Having returned to the UK, Assange denied any wrongdoing. He claimed the allegations were part of an American plot to see him extradited to Washington. The sexual encounters had been a honey trap, many in liberal Sweden agreed.

One of the alleged victims hit back: ‘The accusations were not set up by the Pentagon or anybody else. The responsibility for what happened to me and the other girl lies with a man with a twisted view of women, who has a problem accepting the word “no”.’

The Swedish prosecutor concurred. Interpol issued an arrest warrant for ‘sex crimes’. And the stage was set for the drama to take an extraordinary turn. In September 2011 Assange dumped WikiLeaks’ entire library of 250,000 secret US cables on to the internet. These communiques reportedly contained the identities of informants, sources and agents who had been assisting the US in Afghanistan, Iraq and other countries.

As they were un-redacted, the cables presented a de facto hit list of vulnerable targets to Al Qaeda and the Taliban. But Assange was unrepentant, apparently.

He was reported to have told his media partners: ‘Well, they’re informants so, if they get killed, they’ve got it coming to them. They deserve it.’ In May 2012, the British Supreme Court ruled that he should be extradited to Sweden.

He wasn’t willing to get what was ‘coming to him’ in Stockholm so he jumped bail. Friends and supporters, who knew nothing of his plans to abscond, lost a total of £93,000 they had put up for surety.

He swapped the stately home which had been his bail address for asylum in the embassy of a sympathetic Ecuador, situated behind Harrods. There began a long, long stand-off. Longer than anyone could have anticipated. 

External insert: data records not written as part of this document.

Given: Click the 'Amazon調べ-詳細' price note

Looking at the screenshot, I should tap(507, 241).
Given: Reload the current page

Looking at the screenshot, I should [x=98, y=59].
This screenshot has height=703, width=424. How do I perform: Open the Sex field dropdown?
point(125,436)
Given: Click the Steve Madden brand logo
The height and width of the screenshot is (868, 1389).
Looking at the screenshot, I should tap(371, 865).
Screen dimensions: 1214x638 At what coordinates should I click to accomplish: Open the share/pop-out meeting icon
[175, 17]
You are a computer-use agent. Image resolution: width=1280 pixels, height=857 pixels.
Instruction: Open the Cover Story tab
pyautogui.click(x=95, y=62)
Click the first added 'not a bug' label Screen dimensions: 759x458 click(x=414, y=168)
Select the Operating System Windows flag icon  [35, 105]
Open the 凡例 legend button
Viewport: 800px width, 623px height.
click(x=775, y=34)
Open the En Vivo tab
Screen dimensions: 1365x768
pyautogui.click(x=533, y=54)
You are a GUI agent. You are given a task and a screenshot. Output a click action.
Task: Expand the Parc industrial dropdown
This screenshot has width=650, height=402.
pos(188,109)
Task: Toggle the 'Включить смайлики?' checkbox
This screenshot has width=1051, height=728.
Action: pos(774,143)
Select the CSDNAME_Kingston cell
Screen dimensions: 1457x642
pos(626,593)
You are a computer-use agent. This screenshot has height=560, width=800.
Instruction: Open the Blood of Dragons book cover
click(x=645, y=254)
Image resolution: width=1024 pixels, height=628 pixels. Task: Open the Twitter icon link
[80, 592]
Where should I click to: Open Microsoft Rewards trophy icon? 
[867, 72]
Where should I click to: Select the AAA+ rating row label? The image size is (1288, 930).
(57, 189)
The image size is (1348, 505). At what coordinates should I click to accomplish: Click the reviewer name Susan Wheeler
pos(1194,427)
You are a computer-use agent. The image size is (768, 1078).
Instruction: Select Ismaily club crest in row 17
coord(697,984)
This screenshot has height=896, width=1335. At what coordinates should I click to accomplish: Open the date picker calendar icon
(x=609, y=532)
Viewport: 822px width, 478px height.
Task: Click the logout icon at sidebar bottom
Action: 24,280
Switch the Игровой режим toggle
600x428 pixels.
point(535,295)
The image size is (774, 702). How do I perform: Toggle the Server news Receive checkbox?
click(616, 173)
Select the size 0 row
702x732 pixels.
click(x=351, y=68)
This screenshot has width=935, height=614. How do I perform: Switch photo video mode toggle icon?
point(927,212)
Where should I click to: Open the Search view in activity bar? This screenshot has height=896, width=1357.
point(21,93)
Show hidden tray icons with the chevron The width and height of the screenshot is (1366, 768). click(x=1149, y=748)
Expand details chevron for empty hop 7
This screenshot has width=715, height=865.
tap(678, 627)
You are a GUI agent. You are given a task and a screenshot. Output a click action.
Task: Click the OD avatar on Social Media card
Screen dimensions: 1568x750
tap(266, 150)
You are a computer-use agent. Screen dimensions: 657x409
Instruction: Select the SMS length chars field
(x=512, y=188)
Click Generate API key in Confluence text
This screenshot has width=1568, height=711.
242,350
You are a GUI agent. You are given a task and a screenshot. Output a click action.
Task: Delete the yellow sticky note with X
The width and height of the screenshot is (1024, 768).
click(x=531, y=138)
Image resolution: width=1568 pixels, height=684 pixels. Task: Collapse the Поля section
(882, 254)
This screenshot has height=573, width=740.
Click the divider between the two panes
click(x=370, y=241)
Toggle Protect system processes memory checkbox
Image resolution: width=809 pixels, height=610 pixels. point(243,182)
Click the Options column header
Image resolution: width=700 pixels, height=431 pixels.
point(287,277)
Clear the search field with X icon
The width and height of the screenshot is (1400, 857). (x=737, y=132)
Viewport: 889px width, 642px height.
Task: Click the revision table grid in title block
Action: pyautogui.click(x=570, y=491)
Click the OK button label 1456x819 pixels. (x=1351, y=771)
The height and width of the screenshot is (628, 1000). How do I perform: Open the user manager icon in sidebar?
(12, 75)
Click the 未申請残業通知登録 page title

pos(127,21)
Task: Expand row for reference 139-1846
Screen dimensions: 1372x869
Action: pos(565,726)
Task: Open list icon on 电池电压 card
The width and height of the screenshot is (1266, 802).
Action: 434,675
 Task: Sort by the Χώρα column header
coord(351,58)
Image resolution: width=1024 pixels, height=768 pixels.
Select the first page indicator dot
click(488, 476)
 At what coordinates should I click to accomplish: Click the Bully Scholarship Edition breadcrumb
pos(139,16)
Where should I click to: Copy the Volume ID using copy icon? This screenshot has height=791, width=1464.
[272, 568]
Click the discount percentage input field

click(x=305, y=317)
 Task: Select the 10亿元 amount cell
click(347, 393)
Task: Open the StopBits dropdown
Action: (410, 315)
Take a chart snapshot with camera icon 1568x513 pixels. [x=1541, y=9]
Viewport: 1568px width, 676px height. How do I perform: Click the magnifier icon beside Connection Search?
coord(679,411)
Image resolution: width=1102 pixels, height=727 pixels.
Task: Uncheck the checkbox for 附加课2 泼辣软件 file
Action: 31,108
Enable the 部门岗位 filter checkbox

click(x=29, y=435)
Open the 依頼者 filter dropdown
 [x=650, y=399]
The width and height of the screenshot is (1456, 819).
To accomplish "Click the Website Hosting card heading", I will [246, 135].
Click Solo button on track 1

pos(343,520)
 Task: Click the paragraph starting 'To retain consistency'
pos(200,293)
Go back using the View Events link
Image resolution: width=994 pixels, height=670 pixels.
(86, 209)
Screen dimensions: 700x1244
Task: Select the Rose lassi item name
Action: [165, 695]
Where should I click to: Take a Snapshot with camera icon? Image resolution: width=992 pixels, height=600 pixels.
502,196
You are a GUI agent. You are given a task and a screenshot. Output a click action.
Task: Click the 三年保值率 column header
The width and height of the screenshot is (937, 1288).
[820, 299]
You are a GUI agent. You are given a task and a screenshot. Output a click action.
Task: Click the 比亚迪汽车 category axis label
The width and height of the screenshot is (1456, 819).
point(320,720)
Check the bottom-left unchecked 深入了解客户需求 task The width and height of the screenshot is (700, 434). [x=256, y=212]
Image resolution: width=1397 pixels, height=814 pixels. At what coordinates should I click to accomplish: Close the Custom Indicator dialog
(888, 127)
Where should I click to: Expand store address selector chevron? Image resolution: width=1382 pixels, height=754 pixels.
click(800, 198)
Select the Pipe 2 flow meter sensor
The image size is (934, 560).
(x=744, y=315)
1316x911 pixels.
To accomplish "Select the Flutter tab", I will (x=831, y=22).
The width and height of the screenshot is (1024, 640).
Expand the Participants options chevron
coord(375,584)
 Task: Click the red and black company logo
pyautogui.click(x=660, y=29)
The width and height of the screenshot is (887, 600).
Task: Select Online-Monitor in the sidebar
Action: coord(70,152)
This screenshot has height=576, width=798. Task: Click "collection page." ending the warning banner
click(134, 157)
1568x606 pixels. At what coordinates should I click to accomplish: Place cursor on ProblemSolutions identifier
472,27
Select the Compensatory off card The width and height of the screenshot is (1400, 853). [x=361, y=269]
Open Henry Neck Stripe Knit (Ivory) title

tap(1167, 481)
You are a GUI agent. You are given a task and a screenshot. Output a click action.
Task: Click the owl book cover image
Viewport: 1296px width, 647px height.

While the police mounted a surveillance operation that in the end cost more than £12million, Assange played host to a series of famous and glamorous visitors, such as Pamela Anderson and Lady Gaga.

The Wikileaks founder helped expose some of the dirty secrets of America’s 21st Century foreign wars. In a democracy, investigative journalists and whistle blowers – Assange was more a technical facilitator – should be protected from politically motivated punishment. But his is a complex story. Pictured: Assange sketched at the Old Bailey yesterday

But his existence inside the embassy was constrained and by all accounts squalid – Assange was not particular about hygiene. Gradually his relations with his hosts soured and his access to the internet was restricted.

The Ecuadorian leadership changed and by April 2019 they’d had enough of their troublesome guest. The police were allowed inside the embassy and Assange was arrested, charged with jumping bail and sentenced to a year’s imprisonment, which he spent in Bellmarsh high security prison.

By then the Swedes had dropped their cases against him, having run out of time to proceed with them.

But the Americans had shown their hand. Shortly after his arrest at the embassy, the US charged Assange with a single count of conspiring to hack into a Pentagon computer. He would face a possible five-year jail term. A further 17 offences against the Espionage Act were then added. Assange’s friends claimed he faced up to 175 years in prison. The US authorities suggested no more than six.

The extradition hearing began last September. Perhaps the most sensational revelation during the case was that Assange had fathered two sons, Gabriel and Max, by a junior member of his legal team while inside the embassy. The couple are now engaged to be married.

Stella Moris is a 37-year-old lawyer of Spanish-Swedish nationality. She recently gave a couple of well-timed interviews to bemoan her fiance’s plight. If extradited, she claimed, Assange might kill himself and ‘I will lose the man I love for ever. Even now I don’t know whether my children will ever be held in their father’s arms again.’

That could happen as early as tomorrow when his formal bail application is heard.

Barring a successful US appeal against the decision there might even be a Wiki-wedding. A new chapter in the always remarkable and often unsavoury life of Julian Assange has begun.